Research Projects

Insight

The phenomenon of insight has long been an object of psychological study though its conceptualization has varied when examined through different theories and in in different situations. Our project attends to clinical insight broadly understood as a person’s self-awareness, a subjective experience of the so-diagnosed about which clinicians seek to know. Although modest in its inception, the idea of studying insight and experience evolved into a multi-part, heterodox project whose investigators include a clinical psychologist, Sarah Kamens; historian of science, Scott Phelps; Matt and myself, and 5 intrepid undergraduates who collectively represent 5 majors, Alexandra Riedel, Ruth Chartoff, Jules Chabot, Mary McAllister, and Melissa Dzierlatka.  The historical portion of our project has located of shifts in the entity’s conception, including a recent diminishing of defining insight in terms of self-understanding and increasing focus on defining insight as one’s awareness that he has a psychological problem. This shift corresponds with increased use of standardized measures of clinical insight and the rise of psychopharmacological treatments.  Our current exploration focusses on the differences in expert-centered and person-centered accounts of insight and planning empirical studies with diagnosed individuals.  This multi-disciplinary project is not intended to determine what exactly “insight” really is.  Instead it traces the ways it is taken up by the various actors and in different situations — and, ultimately, considers what enactments of insight might better serve the care and recovery of those people so diagnosed.


Replication

The reproducibility of an experimental finding is held to be a cornerstone of science. Yet over the last decade researchers have been unable to replicate a considerable number of experiments, including classic studies.  While some researchers find these failed replications to be an unavoidable result of the context sensitivity of psychological phenomena, other researchers believe that many of the failures are due to technical and procedural inadequacies of the original experiment. Whatever the causes of these replication failures, the very possibility that psychology’s experimental findings are unreliable is a matter of serious concern and has engendered considerable debate, media attention, and numerous ventures to improve experimental practices. Warranting greater attention are the underlying assumptions about the nature of the objects being examined (psychological phenomena) and of the observers (experimental psychologists).  A working paper (Derksen and Morawski) explores the assumptions about the objects, finding that there is no consensus about psychology’s objects and proposing the possibility that different research programs are generating different phenomena.  Common to much of the ‘replication crisis’ literature are assumptions about the observer’s objectivity, and several studies (Morawski) indicate historical and current variations in notions of the experimenter’s psychology and, thus, her capacity to be objective.


Debriefing

Debriefing is a core ethics code in psychology research: as stated in the American Psychological Association’s (APA) 1973 Ethical Principles, it “requires the investigator to provide the participant with a full clarification of the nature of the study and to remove any misconceptions that may have arisen” (Principle 8).  Yet since the 1945 invention of the word to describe wartime exchange of information, the understanding of the meaning, functions, and importance of debriefing have varied.

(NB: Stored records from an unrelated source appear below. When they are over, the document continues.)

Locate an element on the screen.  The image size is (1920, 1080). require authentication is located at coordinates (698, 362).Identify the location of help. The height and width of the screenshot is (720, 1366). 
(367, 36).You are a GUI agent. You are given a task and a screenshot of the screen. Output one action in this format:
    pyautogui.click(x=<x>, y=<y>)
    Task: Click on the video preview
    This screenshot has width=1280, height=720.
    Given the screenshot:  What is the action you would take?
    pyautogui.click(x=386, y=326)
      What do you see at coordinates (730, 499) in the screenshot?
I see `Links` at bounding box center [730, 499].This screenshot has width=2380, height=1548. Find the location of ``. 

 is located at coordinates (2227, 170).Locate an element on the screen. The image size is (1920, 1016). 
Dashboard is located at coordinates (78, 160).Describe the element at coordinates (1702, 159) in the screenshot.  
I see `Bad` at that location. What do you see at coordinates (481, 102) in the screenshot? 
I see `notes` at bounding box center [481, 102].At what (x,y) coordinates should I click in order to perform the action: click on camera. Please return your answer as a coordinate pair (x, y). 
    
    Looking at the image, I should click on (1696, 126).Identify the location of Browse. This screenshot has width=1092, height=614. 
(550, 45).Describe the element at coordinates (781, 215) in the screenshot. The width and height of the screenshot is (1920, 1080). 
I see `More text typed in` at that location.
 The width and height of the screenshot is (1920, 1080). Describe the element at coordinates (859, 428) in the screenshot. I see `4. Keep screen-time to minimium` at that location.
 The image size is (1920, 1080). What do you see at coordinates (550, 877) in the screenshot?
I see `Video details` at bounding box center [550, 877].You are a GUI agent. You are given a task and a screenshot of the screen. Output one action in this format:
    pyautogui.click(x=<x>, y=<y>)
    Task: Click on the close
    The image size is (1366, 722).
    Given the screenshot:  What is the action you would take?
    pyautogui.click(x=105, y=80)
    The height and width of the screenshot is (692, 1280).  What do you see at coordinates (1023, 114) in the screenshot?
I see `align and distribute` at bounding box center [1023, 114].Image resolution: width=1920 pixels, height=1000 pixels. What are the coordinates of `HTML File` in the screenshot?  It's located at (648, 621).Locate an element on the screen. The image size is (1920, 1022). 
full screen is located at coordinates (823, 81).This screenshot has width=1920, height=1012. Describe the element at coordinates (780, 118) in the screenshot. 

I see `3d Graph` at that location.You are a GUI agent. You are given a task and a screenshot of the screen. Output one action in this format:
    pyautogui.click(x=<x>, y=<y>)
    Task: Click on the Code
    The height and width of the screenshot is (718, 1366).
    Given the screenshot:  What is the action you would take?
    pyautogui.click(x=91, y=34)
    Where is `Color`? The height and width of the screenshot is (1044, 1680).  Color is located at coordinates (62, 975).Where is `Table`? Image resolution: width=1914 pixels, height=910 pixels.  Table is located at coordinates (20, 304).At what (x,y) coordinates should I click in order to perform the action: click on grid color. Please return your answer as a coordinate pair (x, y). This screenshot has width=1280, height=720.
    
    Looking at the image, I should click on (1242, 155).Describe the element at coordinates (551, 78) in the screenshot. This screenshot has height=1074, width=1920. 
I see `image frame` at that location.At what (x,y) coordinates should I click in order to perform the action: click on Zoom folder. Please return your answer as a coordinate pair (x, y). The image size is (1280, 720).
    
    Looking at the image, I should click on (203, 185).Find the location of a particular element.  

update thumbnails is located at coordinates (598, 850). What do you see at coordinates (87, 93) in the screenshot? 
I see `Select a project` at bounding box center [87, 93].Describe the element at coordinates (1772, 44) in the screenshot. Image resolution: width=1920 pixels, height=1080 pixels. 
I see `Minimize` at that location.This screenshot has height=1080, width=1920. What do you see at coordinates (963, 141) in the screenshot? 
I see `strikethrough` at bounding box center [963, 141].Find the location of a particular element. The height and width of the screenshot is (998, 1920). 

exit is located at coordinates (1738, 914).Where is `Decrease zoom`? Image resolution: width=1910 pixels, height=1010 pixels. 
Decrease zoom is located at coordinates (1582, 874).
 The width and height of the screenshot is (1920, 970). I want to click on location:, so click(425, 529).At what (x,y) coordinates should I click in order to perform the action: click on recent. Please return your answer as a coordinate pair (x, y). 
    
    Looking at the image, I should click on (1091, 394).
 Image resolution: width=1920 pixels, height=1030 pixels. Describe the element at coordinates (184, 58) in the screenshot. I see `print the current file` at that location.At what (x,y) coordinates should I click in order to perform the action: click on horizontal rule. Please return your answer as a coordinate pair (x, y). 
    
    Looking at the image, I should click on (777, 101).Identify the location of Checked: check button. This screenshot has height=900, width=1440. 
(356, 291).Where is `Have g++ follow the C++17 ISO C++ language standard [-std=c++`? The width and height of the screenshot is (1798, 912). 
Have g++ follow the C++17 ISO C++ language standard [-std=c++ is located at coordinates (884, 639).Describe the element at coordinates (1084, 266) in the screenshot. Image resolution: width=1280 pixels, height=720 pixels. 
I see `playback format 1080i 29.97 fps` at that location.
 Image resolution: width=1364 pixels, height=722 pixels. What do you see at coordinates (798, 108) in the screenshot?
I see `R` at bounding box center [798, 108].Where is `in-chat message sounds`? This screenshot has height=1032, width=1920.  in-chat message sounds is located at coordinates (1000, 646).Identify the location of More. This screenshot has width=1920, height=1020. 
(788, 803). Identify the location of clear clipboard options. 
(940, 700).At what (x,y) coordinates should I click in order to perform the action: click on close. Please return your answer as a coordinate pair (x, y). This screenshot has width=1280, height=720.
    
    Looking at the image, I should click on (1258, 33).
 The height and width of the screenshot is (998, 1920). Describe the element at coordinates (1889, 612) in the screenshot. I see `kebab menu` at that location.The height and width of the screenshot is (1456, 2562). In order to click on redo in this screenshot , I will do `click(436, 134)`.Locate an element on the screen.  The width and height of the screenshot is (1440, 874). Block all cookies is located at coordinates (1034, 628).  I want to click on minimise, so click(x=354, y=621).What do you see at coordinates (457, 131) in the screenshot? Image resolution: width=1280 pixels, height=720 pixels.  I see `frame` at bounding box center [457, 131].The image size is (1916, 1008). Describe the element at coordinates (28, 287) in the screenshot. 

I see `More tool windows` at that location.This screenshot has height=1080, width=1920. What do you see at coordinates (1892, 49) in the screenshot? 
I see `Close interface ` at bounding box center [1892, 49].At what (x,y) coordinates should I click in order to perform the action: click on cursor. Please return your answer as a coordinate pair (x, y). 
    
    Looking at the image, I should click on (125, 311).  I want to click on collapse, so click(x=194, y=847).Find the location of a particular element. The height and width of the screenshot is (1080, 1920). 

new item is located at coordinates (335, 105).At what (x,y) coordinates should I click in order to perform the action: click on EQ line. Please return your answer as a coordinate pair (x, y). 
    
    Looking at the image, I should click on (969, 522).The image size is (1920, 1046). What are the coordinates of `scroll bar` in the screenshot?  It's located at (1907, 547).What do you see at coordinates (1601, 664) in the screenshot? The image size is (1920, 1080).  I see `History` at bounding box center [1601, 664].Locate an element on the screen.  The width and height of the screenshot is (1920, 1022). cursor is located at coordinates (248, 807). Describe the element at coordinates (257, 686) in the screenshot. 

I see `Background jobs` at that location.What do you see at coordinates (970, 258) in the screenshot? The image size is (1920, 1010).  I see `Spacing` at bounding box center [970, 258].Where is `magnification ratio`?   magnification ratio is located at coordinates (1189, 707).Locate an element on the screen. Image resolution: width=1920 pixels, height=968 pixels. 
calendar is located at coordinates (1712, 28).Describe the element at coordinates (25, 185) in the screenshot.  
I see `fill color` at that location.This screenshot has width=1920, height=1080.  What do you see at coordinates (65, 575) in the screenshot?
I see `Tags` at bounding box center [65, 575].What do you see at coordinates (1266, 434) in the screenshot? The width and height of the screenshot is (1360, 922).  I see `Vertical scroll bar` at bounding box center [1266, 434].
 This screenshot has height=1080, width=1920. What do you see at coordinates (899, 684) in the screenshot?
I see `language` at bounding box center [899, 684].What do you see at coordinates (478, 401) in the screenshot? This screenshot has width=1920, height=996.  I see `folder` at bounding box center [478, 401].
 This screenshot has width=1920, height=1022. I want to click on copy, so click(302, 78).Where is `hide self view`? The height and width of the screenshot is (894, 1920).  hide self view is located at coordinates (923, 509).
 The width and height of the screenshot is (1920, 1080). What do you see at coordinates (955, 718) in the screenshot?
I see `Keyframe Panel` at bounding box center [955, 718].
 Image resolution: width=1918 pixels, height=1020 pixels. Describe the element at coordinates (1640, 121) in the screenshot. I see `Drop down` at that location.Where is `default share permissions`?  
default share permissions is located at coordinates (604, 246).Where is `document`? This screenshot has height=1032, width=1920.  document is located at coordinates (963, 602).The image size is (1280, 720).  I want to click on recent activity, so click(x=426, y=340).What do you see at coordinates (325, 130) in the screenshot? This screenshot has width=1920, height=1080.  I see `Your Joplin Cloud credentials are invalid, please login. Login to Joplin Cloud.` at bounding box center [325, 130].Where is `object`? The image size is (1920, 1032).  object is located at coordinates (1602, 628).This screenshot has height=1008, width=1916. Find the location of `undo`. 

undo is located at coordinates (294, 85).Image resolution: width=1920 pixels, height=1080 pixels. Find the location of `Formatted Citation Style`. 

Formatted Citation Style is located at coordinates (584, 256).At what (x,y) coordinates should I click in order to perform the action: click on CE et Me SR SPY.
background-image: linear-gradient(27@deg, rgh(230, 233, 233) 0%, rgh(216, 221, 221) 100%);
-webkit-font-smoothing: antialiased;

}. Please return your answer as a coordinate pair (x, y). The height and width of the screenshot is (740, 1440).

Our project entails an excavation of the ways research psychologists have understood and used debriefing over the last half century. The study includes examination of the implicit psychologies that researchers have employed to explain what occurs during the debriefing process.


Research Subjects

Human participants serve as primary data producers in psychological research yet what we know about these persons and their laboratory experiences is largely limited to numeric representations given in scientific reports. Little is known about their thoughts, unscripted actions, and transactions with experimenters.  Our project begins with the premise that experiments entail lively and complex (sometimes intimate or stressful) interactions between experimenter and subject. We are examining both archival materials containing evidence of subjects’ experimental engagements and also published experimental reports that offer clues to lively experimental relations.


Obedience and Resistance

Stanley Milgram’s experimental demonstration of individual’s susceptibility to obedience serve as a parable of postwar civility, and their pedagogic, reformist message continues to be repeated in textbooks and the media.  While the studies and later recounting provide a clear and robust definition of obedience, far less attention is paid to disobedience, dissent and resistance.  Our study involves a re-analysis of Milgram’s experimental data and laboratory notes, examining the various ways that subjects resisted the scripted experimental call to obey authority.


“Bogus Pipeline Paradigm”

In 1971 researchers E.E. Jones and H. Sigall surmised, “many psychologists for many years … must have had fantasies about discovering a direct pipeline to the soul (or some nearby location)” They undertook invention of a pipeline, albeit fake, to the soul.  The invention, the “bogus pipeline,” entailed assemblage of machine parts and informing subjects that the machine accurately detected a person’s inner thoughts and feelings. Our study traces the machine’s changing functions from detection of hidden thoughts to surveillance of undesirable behaviors; we also examine experimenters’ assumptions that subjects feign, ingratiate and conceal.